I was sure the spear would pierce the lizard’s skull. He hadn’t held back, and his aim was perfect. The strike should’ve been lethal.
But it wasn’t.
The lizard was completely unharmed.
In that instant, I saw it—the moment the spear touched its skin, the faint gray fog surrounding the monster came to life, rippling and repelling the weapon to protect it.
Jols showed no surprise. He stabbed again, and again—nothing.
Other villagers joined in with axes, knives, clubs—even fire. But none of it worked. The gray fog guarded the creature, and despite the assault, it was barely injured.
“Do you see now, divine envoys? As long as that cursed fog remains, we cannot harm the fog fiends. Not just us, the entire population of Yardelan is powerless against them. But you…”
Jols turned to us, bowed deeply, and held out the spear with both hands.
I glanced around. Everyone was watching me, hope shining in their eyes. The plaza had quietly filled with more villagers, all staring.
I sighed quietly and took the spear.
“Please.”
“Alright.”
I gripped the weapon, its cold weight solid in my hand, and approached the lizard. The villagers gave me room. I could feel dozens of eyes on me.
I took a deep breath, mimicked Jols’s stance, and drove the spear down.
Maybe it was adrenaline, but everything slowed.
I saw it clearly.
As I struck, a mist rose from my body—not gray, but a dark navy, nearly black. The blue mist wrapped around the spear, coalescing at the tip.
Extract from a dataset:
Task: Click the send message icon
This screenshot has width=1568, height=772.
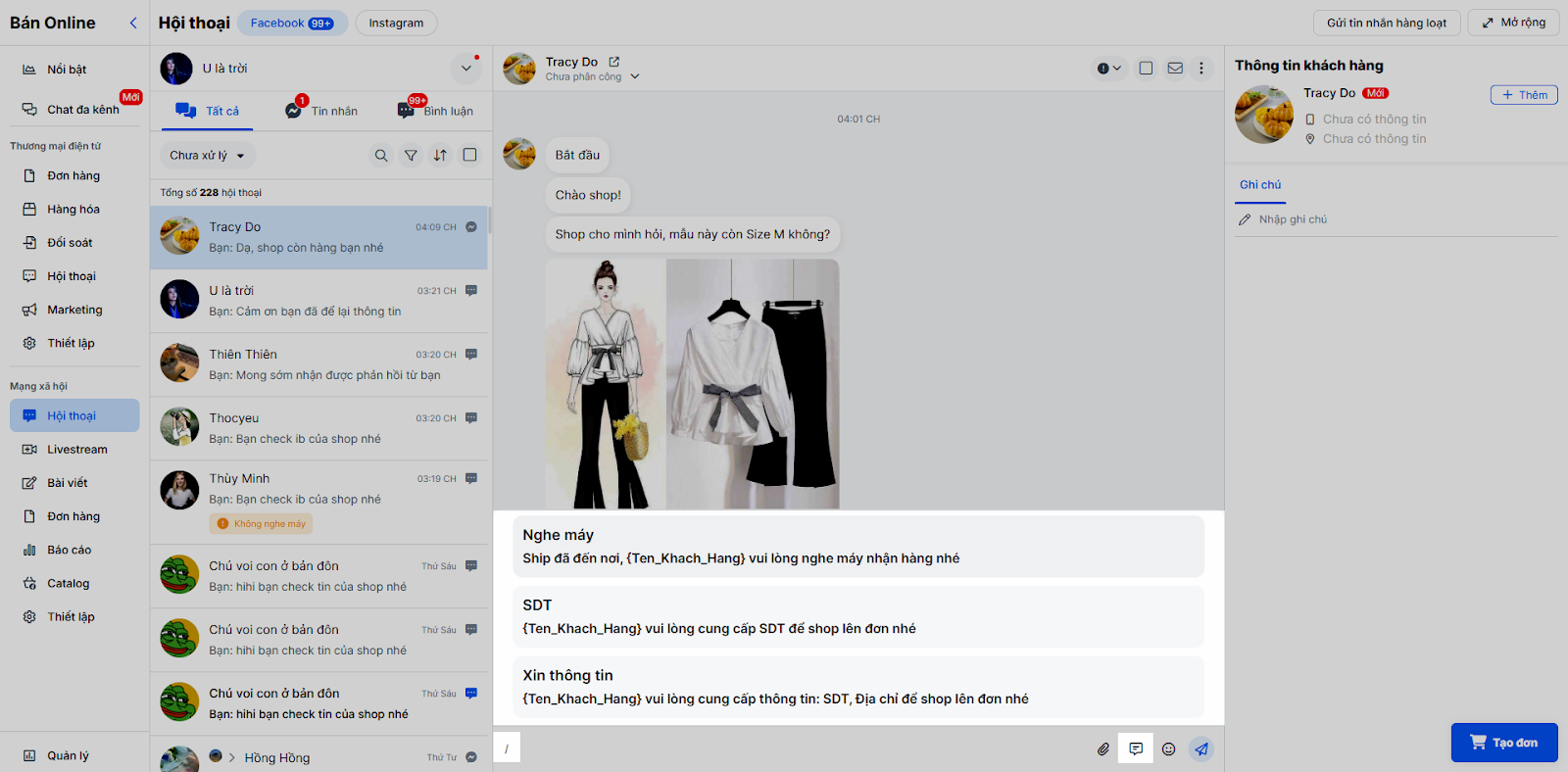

When it touched the monster’s fog, the two mists collided.
Navy met gray.
They clashed, mingled, and then both vanished.
As if canceling each other out.
And then, the spear struck home, sinking into flesh and tearing through. The lizard howled in pain.
But its cries were instantly drowned out by cheering.
A wave of joy surged through the crowd. Every rotted-face villager, even the chieftain, was shouting, laughing, and dancing. Their joy was raw and uncontainable, like they had just witnessed a miracle.
“There is no doubt now. You are the divine envoys! Only those from another world can harm the fog fiends; only you hold the power to save this world!”